Opinion
No. 2010AP345-CR.
Opinion Filed: March 29, 2011.
APPEAL from an order of the circuit court for Milwaukee County: M. JOSEPH DONALD, Judge. Affirmed.
Before Fine, Kessler and Brennan, JJ.
¶ 1 Larry Davidson, pro se, appeals an order of the circuit court, which denied his motion to vacate a DNA surcharge imposed at sentencing. We affirm.
¶ 2 In December 2000, Davidson pled guilty to one count of possession with intent to deliver less than five grams of cocaine. He was sentenced in March 2001 to twenty-four months' initial confinement and thirty months' extended supervision. He was also ordered to provide a DNA sample and pay a fine of $1,000 "plus all applicable costs, surcharges, and assessments, including the DNA surcharge[.]" Davidson never directly appealed his conviction, although he reappeared in the circuit court for reconfinement hearings in 2004, 2007, and 2009.
¶ 3 In October 2009, Davidson filed a pro se motion to vacate the DNA surcharge, alleging that State v. Cherry , 2008 WI App 80, 312 Wis. 2d 203, 752 N.W.2d 393, entitled him to a refund because the circuit court did not properly exercise its discretion in imposing the surcharge. The circuit court denied the motion as untimely. Davidson appeals, arguing that there was "nothing in his sentencing transcript that allows DOC to make Larry Davidson pay the above money."
¶ 4 When a defendant is sentenced or placed on probation for a felony, "the court shall require" the defendant to provide a DNA sample. See WIS. STAT. § 973.047(1f). In addition, "the court may impose" a $250 DNA surcharge. See WIS. STAT. § 973.046(1g). In Cherry , we clarified that imposition of the surcharge is discretionary with the circuit court and, therefore, we expect on appellate review to be able to find a proper exercise of discretion articulated at sentencing. Id. , 2008 WI App 80, ¶ 9, 312 Wis. 2d at 207-208, 752 N.W.2d at 395.
¶ 5 Cherry did not, however, rewrite the law on sentencing. Indeed, for much longer than Cherry has been in effect, it has been clear that pronouncement of a sentence generally is a discretionary exercise. See, e.g., McCleary v. State , 49 Wis. 2d 263, 277-278, 182 N.W.2d 512, 519-520 (1971); see also State v.
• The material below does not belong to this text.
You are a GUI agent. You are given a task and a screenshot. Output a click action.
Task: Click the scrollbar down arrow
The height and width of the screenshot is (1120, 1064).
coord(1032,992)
Nickel , 2010 WI App 161, ¶ 8. The DNA surcharge is part of a sentence. See Nickel , 2010 WI App 161, ¶ 6.
¶ 6 To challenge the court's sentencing discretion, Davidson had two available options. See id. , ¶ 5. The first was a motion for sentence modification, filed under WIS. STAT. § 973.19. However, a challenge to a sentence under that statute must be brought within ninety days of sentencing. Davidson's motion here is well beyond that time frame. The second option would have been direct postconviction review under WIS. STAT. § 974.02 and WIS. STAT. RULE 809.30. However, those deadlines have lapsed as well. Accordingly, a challenge to the circuit court's sentencing discretion is untimely and was properly denied.
¶ 7 Even if Cherry somehow created new law, it has been determined that the rule in that case does not apply retroactively. Nickel , 2010 WI App 161, ¶ 8; State v. Lagundoye , 2004 WI 4, ¶ 19, 268 Wis. 2d 77, 93, 674 N.W.2d 526, 533-534. Davidson's appellate rights expired some time in 2001, meaning his judgment of conviction became final at that time. Cherry was released April 8, 2008, and would therefore be inapplicable. See Nickel , 2010 WI App 161, ¶ 5.
By the Court. — Order affirmed.
This opinion shall not be published. See WIS. STAT. RULE 809.23(1)(b)5.